== Request 1 ==
According to the biography of Thomas Douglas Guest, in what year was he awarded the Royal Academy's gold medal for historical painting?
== Request 2 ==
Extract the passage of the Thomas Douglas Guest biography from "British painter (1781–1845)" to "Margaret (née Douglass).", copying it word for word.

== Source excerpt ==
BEGIN
= Thomas Douglas Guest =

British painter (1781–1845)

Thomas Douglas Guest (1781–1845), often simply Douglas Guest, was a British historical- and portrait painter, and lecturer and writer on art.

==Life==
He was the son of Thomas Robert Guest, an artist who lived in Salisbury from the beginning of the 19th Century, and his wife Margaret (née Douglass).

Guest studied at the schools of the Royal Academy, and in 1803 sent his first contribution to its exhibitions: a portrait of the sculptor Joseph Wilton. The next year he was represented by Madonna and Child, and in 1805 was awarded the gold medal for historical painting, the subject being Bearing the Dead Body of Patroclus to the Camp, Achilles's Grief. This work was exhibited at the British Institution in 1807. He continued to contribute paintings to the Academy until 1838 (see list below). He also exhibited several pictures at the British Institution, and a few at the Society of British Artists. In 1809 he painted a large picture of 'The Transfiguration', which he presented as an altarpiece to St Thomas's Church, Salisbury. It was variously described as being 40 feet high and as measuring 21 feet high and 13 feet wide. Towards the end of the 19th century, the Dictionary of National Biography noted that some remains of it survived in the vestry.
END
== Data excerpt ==
BEGIN
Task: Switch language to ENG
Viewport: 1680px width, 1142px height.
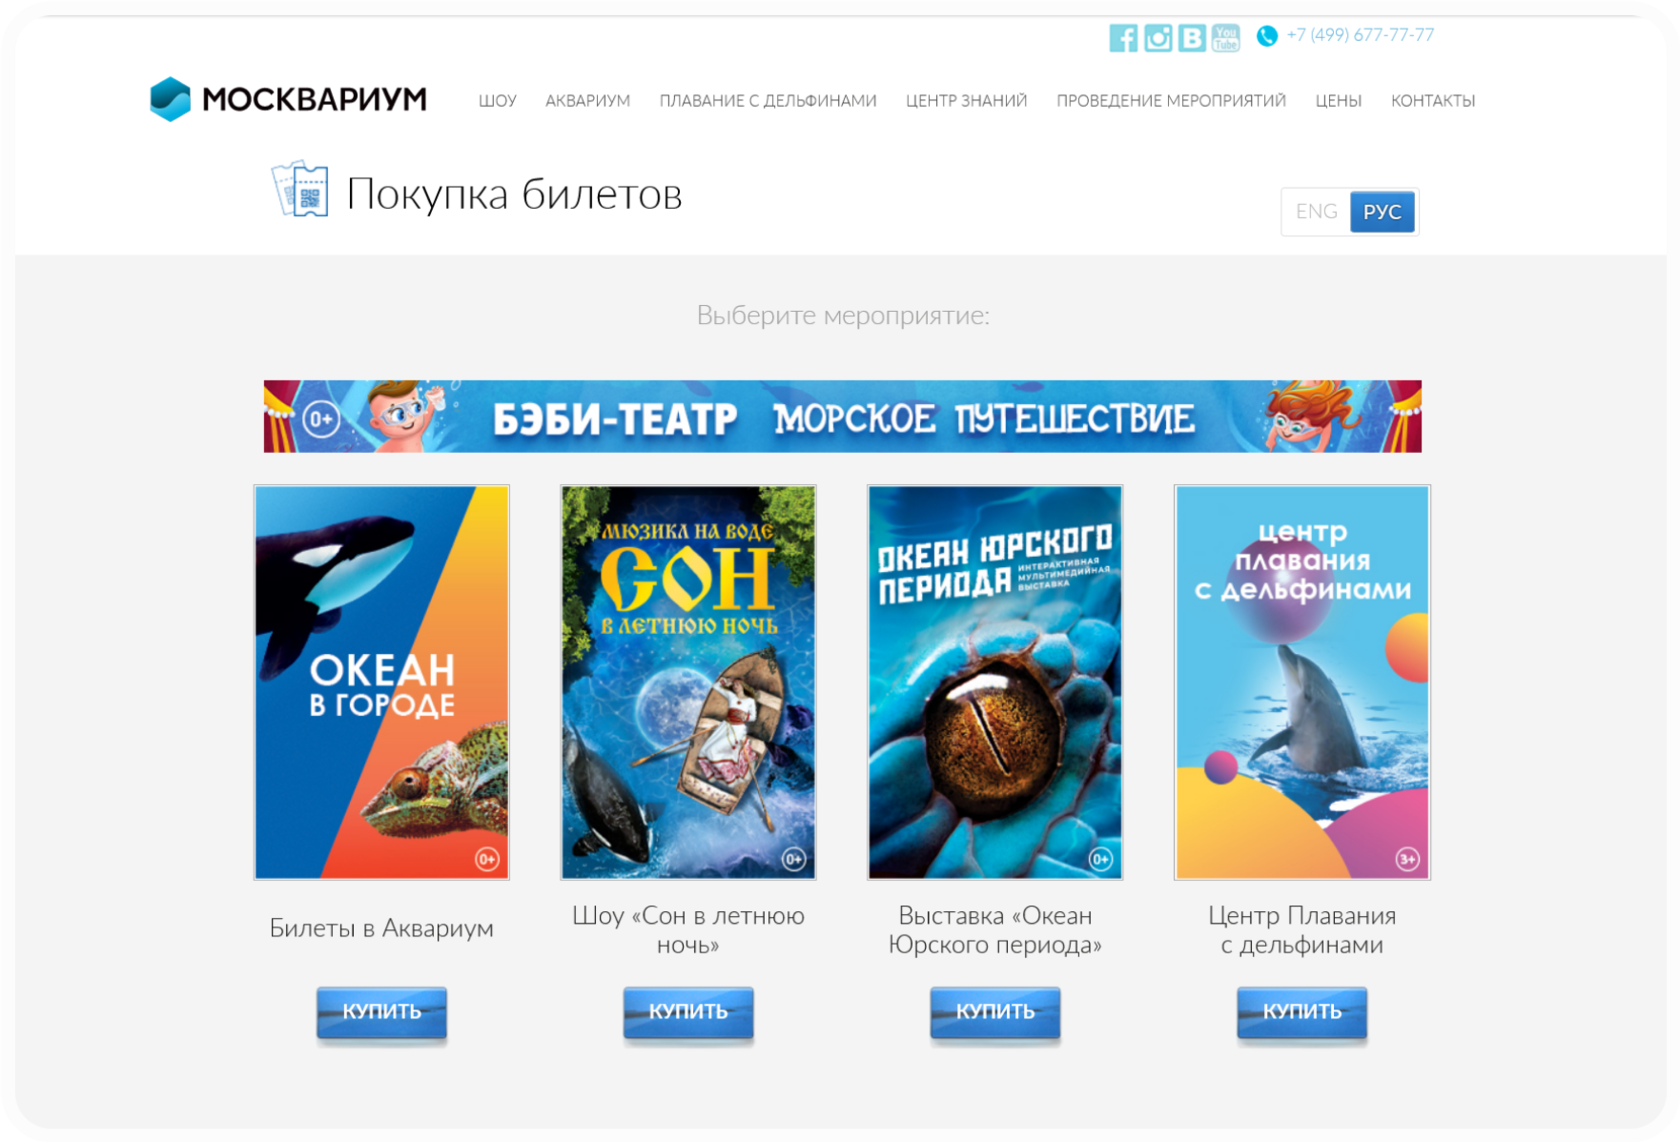Action: tap(1316, 212)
END
== Full output 1 ==
1805

== Full output 2 ==
British painter (1781–1845)

Thomas Douglas Guest (1781–1845), often simply Douglas Guest, was a British historical- and portrait painter, and lecturer and writer on art.

==Life==
He was the son of Thomas Robert Guest, an artist who lived in Salisbury from the beginning of the 19th Century, and his wife Margaret (née Douglass).